Actions to take
A - Reproduce the passage about the father from the words "As it was, he" through "games of chess.", substituting "checkers" for "chess".
B - Pull out every line of the records that contains the word "with".

My dad should have been born in New York. There is no question in my mind that if he had been, he'd have found and joined the Futurians, collaborated with Cyril Kornbluth, feuded with Don Wollheim, worked for Fred Pohl, and had affairs with Judy Merril and Virginia Kidd. They were his kind of people, but he didn't know it for more than 70 years.

As it was, he was born in Chicago on March 27, 1912, and grew up there. He was a young Communist, and took great pride in the fact that he didn't always vote a straight Democratic ticket, that indeed he had voted for Socialist Norman Thomas over FDR back in 1932. Even Bill and Hillary Clinton's abuses couldn't make him vote Republican, though they came closer than anyone else.

I remember that most of my baby sitters were young men who wore thick eyeglasses, spoke with Slavic accents, and thought the only way to entertain a 5-year-old was to read Das Kapital aloud or engage him in endless games of chess.

My dad lived and died with the White Sox, and since we lived on the South Side of Chicago -- they had this strange team on the North Side that played in this place with lots of vines and no lights, but we never really acknowledged their existence -- he must have taken me to over one hundred Sunday double-headers by the time we moved to a northern suburb in 1954. (Think of it. I got to watch Luke Appling and the Sox lose about 185 games. By the time they'd put together the Girl's Team -- Nellie and Minnie and that whole crowd -- we'd moved too far away to go to games, so we never saw their good teams.)

He tried very hard to talk me out of becoming a writer, not that he had anything against writers, but rather that, being a Depression kid, he had a lot against poverty. Once it was apparent that I was actually going to make a living at it, he became my biggest fan.

Materials provided
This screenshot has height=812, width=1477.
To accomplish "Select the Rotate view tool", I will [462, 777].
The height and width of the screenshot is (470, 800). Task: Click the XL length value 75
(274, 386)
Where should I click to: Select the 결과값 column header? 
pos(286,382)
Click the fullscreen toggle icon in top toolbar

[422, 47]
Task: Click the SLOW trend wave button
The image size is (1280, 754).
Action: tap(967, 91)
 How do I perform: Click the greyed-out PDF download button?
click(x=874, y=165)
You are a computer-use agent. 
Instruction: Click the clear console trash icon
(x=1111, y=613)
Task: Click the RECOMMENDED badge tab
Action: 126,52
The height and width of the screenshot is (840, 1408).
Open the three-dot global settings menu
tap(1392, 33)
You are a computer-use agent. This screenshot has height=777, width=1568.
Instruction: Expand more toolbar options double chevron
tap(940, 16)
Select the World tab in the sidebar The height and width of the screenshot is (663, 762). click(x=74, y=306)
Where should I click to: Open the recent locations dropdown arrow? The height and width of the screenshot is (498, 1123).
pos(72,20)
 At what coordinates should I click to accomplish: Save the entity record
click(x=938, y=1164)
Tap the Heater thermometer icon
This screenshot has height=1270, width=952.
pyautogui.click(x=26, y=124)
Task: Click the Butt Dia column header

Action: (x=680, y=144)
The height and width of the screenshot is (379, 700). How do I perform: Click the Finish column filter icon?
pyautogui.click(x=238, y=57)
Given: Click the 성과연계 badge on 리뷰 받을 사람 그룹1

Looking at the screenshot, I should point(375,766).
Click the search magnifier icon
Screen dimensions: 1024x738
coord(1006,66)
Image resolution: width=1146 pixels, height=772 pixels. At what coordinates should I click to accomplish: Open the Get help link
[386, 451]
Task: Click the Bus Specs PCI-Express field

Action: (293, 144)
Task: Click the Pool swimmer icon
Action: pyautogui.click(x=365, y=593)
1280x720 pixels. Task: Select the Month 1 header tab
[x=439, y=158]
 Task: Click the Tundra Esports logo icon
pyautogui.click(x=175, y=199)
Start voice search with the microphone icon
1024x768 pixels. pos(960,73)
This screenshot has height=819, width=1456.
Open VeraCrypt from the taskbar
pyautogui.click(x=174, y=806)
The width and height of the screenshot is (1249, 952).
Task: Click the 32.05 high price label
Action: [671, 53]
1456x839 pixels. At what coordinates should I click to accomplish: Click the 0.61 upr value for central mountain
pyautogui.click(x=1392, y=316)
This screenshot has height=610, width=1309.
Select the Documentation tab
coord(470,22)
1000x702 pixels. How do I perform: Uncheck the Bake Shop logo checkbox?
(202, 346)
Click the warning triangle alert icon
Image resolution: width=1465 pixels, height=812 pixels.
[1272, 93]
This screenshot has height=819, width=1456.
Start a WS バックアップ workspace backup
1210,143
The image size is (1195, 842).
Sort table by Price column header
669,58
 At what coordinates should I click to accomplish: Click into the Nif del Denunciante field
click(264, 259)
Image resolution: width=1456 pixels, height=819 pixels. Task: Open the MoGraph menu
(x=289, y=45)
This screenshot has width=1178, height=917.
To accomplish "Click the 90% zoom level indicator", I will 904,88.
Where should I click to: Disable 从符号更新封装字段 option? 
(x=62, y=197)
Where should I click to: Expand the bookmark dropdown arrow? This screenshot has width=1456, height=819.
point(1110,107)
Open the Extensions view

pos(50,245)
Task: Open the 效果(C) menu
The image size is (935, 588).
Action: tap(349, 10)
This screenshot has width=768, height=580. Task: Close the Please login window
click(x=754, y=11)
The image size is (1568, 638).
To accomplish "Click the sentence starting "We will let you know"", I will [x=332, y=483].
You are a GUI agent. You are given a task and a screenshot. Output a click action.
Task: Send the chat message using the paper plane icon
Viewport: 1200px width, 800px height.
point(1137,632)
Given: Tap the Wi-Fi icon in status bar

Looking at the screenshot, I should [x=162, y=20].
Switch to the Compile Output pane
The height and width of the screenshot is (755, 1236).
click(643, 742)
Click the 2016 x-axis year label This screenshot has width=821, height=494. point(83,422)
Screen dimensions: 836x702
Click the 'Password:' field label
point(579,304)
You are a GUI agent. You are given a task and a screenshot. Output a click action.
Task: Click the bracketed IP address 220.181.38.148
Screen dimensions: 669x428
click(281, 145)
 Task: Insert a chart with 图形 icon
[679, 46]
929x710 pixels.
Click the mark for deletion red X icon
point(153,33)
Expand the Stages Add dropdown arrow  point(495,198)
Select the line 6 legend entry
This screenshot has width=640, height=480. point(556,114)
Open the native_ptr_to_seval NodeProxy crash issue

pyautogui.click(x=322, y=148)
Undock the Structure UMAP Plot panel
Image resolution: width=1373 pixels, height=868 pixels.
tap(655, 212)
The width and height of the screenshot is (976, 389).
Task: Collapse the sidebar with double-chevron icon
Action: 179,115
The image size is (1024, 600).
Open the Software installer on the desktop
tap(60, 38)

Completed exercise
A -
As it was, he was born in Chicago on March 27, 1912, and grew up there. He was a young Communist, and took great pride in the fact that he didn't always vote a straight Democratic ticket, that indeed he had voted for Socialist Norman Thomas over FDR back in 1932. Even Bill and Hillary Clinton's abuses couldn't make him vote Republican, though they came closer than anyone else.

I remember that most of my baby sitters were young men who wore thick eyeglasses, spoke with Slavic accents, and thought the only way to entertain a 5-year-old was to read Das Kapital aloud or engage him in endless games of checkers.

B -
Start voice search with the microphone icon
 Task: Insert a chart with 图形 icon
Task: Collapse the sidebar with double-chevron icon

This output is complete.